Do zdarzenia doszło w w sobotnie przedpołudnie. Po godz. 11, dyżurny łańcuckiej komendy otrzymał zgłoszenie o wypadku, do którego doszło na jednej z łańcuckich ulic. Według przekazanych informacji, na jadących drogą rowerzystów, spadło drzewo.
Przybyli na miejsce policjanci potwierdzili zgłoszenie. Jak ustalili, ulicą Łąkową jechało dwóch rowerzystów – 50 i 48-letni mieszkańcy Rzeszowa. W tym samym czasie, na jednej z przyulicznych posesji, trwała wycinka drzew. Najprawdopodobniej w wyniku silnego podmuchu wiatru, jedno ze ścinanych drzew spadło na jezdnię wprost przed kierujących jednośladami.

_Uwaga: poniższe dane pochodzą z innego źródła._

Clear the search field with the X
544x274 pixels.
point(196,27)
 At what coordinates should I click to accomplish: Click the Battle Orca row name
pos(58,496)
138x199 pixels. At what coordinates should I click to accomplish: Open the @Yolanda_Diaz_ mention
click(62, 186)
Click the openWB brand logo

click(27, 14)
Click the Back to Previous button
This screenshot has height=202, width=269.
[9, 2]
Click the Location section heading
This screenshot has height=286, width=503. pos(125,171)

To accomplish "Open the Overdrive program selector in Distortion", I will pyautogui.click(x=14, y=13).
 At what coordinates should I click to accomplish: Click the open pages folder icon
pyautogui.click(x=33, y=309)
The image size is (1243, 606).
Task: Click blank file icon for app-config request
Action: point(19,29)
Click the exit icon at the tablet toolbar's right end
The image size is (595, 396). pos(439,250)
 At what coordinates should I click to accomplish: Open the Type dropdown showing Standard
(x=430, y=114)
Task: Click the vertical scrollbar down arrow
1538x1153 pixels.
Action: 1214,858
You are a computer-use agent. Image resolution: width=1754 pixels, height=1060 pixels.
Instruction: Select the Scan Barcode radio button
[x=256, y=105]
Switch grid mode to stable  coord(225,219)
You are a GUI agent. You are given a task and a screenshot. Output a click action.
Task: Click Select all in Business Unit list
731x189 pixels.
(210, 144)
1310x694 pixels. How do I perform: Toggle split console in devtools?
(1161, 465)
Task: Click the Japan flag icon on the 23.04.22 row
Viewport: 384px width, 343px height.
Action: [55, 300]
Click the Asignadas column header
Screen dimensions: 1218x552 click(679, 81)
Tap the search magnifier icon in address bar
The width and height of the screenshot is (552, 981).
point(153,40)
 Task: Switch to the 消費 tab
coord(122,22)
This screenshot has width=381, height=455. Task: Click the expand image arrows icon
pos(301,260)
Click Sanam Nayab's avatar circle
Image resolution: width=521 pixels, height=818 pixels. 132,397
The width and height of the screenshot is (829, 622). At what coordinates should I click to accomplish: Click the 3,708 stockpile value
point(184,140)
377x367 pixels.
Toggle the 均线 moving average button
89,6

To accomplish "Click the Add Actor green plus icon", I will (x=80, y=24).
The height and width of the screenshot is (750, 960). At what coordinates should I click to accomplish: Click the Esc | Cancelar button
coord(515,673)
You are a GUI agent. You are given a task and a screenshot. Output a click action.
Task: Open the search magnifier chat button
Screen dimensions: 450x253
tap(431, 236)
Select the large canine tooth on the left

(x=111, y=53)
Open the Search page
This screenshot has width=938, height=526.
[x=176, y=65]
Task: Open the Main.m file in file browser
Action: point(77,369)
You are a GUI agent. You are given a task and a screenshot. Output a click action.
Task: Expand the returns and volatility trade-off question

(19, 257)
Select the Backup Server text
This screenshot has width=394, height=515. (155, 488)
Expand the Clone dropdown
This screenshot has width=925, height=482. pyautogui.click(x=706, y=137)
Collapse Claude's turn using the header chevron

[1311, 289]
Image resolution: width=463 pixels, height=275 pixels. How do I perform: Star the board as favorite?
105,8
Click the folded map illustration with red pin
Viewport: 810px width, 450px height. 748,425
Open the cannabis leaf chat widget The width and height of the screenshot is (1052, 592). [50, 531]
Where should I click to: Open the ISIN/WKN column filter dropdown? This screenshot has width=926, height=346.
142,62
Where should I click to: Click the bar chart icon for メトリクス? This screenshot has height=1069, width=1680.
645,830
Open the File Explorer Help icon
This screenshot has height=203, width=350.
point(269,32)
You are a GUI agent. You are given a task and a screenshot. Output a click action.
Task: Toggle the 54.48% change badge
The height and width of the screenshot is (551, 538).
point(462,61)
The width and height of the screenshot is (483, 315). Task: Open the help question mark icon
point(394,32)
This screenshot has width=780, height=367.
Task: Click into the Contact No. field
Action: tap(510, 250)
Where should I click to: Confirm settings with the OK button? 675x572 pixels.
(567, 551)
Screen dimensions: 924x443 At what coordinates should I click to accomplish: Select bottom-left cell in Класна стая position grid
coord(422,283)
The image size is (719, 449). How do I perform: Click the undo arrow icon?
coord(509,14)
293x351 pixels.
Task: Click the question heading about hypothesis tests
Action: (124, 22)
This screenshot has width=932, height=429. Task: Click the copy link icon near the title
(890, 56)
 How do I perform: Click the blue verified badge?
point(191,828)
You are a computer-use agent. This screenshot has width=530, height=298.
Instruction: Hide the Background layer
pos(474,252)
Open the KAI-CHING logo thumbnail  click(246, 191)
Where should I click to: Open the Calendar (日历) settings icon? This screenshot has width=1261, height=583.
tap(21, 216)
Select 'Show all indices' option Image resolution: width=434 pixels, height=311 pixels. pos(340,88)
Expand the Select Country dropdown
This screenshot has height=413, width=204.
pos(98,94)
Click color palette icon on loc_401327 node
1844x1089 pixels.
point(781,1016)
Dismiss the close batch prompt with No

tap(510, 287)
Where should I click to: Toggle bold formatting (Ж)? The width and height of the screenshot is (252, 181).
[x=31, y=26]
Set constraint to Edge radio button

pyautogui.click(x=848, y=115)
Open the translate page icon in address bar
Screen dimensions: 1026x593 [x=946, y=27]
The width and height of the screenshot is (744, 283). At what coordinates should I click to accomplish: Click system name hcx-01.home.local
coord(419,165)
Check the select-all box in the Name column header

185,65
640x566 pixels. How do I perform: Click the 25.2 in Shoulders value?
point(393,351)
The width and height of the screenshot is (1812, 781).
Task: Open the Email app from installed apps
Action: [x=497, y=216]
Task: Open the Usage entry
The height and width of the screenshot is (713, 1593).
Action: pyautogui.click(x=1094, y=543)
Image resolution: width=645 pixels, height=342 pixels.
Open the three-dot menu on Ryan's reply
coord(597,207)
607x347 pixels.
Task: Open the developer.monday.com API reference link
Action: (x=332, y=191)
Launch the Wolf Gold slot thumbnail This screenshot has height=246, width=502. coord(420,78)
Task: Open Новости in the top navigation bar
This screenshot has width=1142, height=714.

50-latek nie zdarzył wyhamować i uderzył w przeszkodę, która nagle pojawiła się na jezdni. Drugi z rowerzystów chcąc uniknąć zderzenia zjechał do przydrożnego rowu. Obaj mężczyźni odnieśli obrażenia i trafili do szpitala. W chwili zdarzenia zarówno rowerzyści, jak i osoby wycinające drzewa byli trzeźwi.
Na miejscu wypadku policjanci wykonali czynności niezbędne do wyjaśnienia wszystkich okoliczności tego nietypowego zdarzenia.